* _Supplied information_
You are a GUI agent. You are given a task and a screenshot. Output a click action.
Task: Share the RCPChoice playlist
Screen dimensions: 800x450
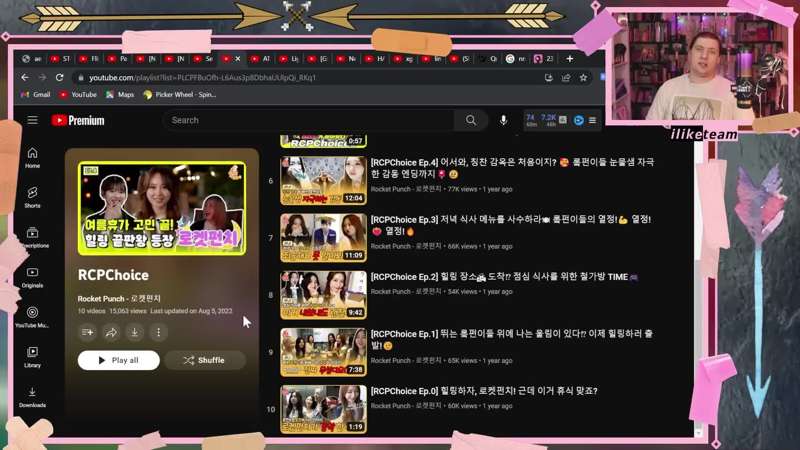111,332
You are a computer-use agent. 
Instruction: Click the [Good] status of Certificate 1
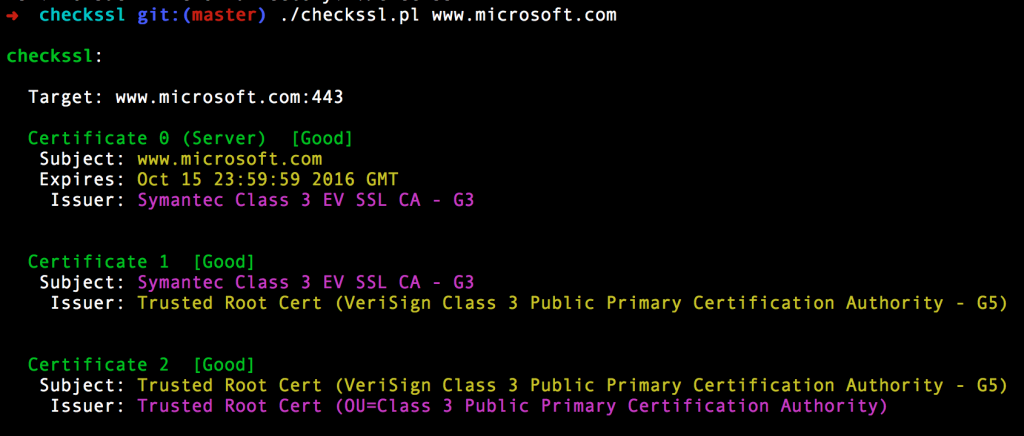pos(224,262)
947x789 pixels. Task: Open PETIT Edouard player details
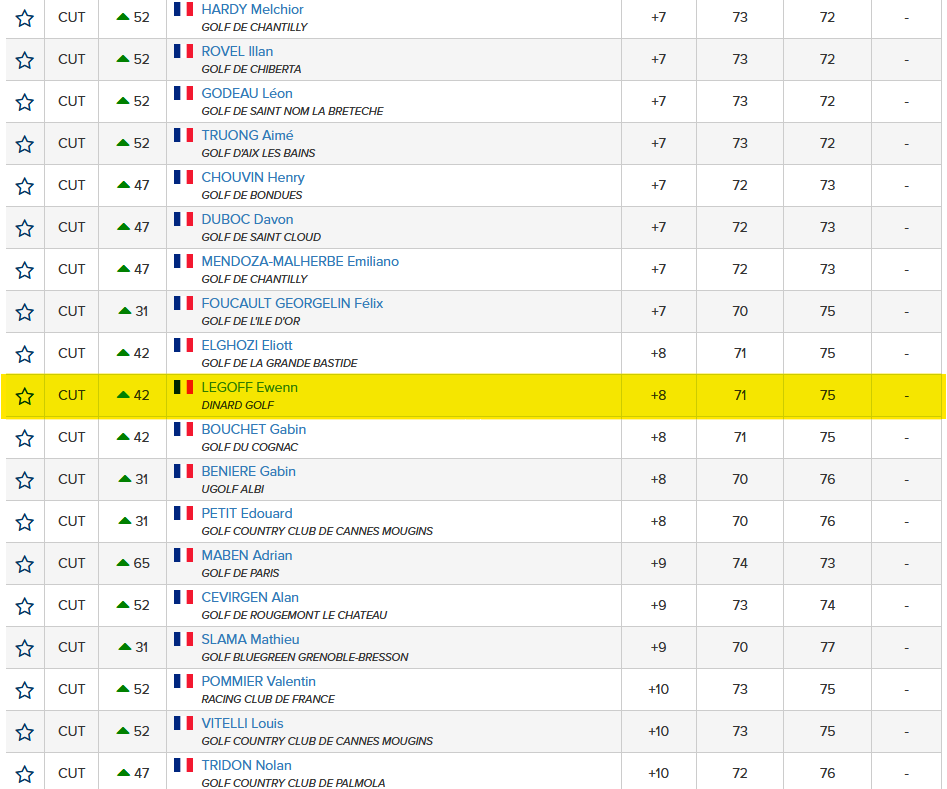pos(247,513)
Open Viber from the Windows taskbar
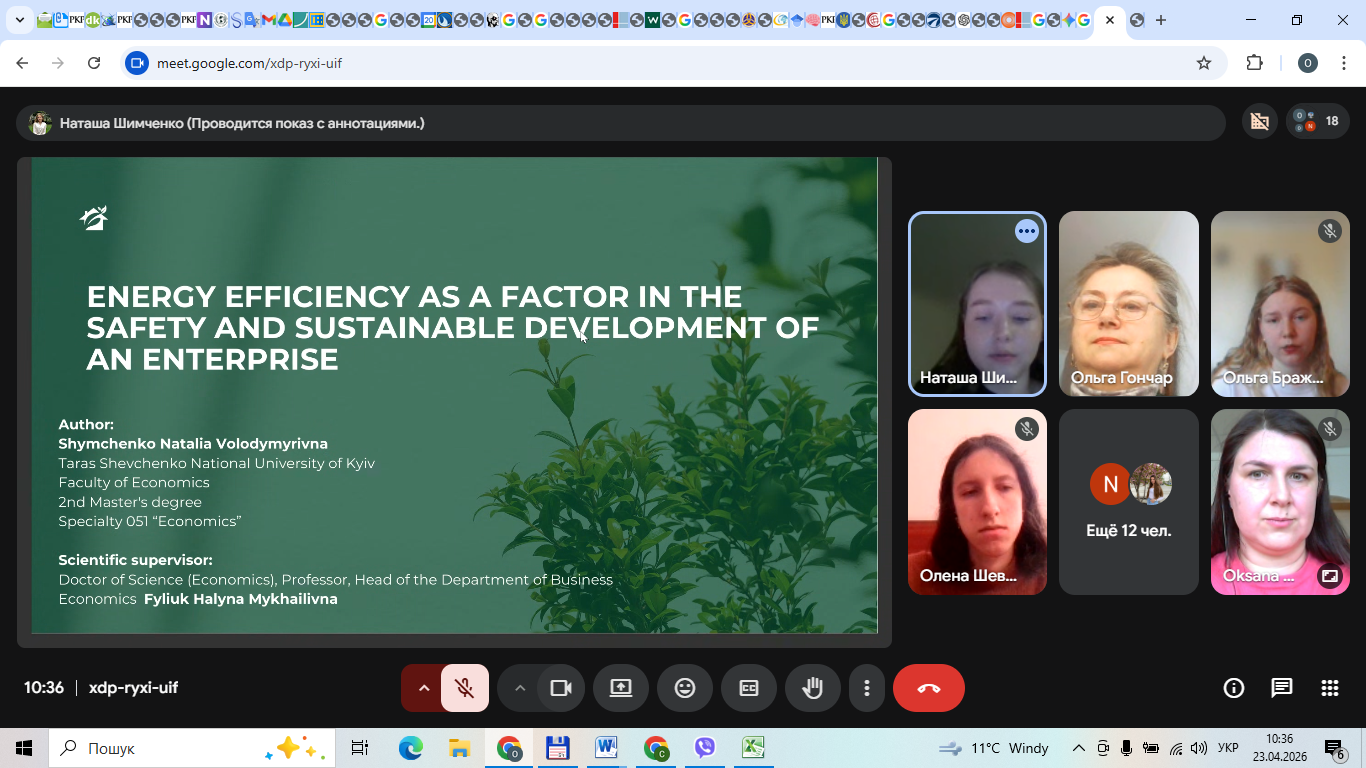The image size is (1366, 768). [x=705, y=748]
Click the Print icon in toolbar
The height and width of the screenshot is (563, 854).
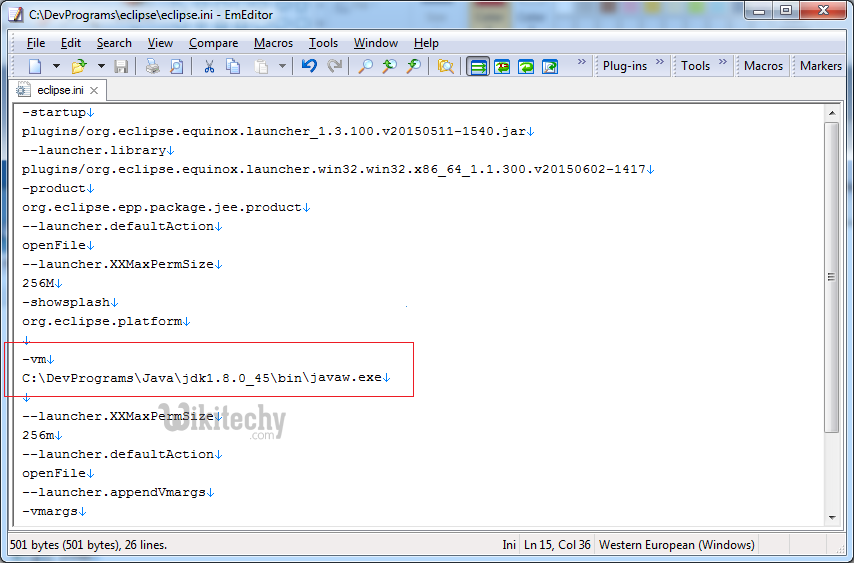152,66
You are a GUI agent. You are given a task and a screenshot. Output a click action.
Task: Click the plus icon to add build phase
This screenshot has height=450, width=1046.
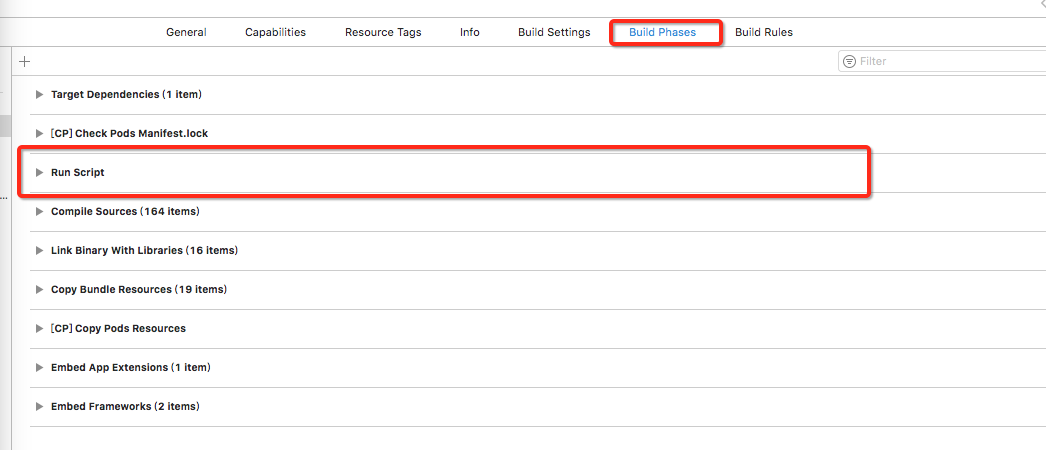(25, 61)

* _Assignment_
Repeat the data above exactly, images excluded.

* _Task output_
You are a GUI agent. You are given a task and a screenshot. Output a click action.
Task: Share the RCPChoice playlist
Screen dimensions: 800x450
111,332
You are a computer-use agent. 
Instruction: Click the [Good] status of Certificate 1
pos(224,262)
947x789 pixels. Task: Open PETIT Edouard player details
pos(247,513)
Open Viber from the Windows taskbar
The image size is (1366, 768). [x=705, y=748]
Click the Print icon in toolbar
The height and width of the screenshot is (563, 854).
152,66
You are a GUI agent. You are given a task and a screenshot. Output a click action.
Task: Click the plus icon to add build phase
This screenshot has height=450, width=1046.
(25, 61)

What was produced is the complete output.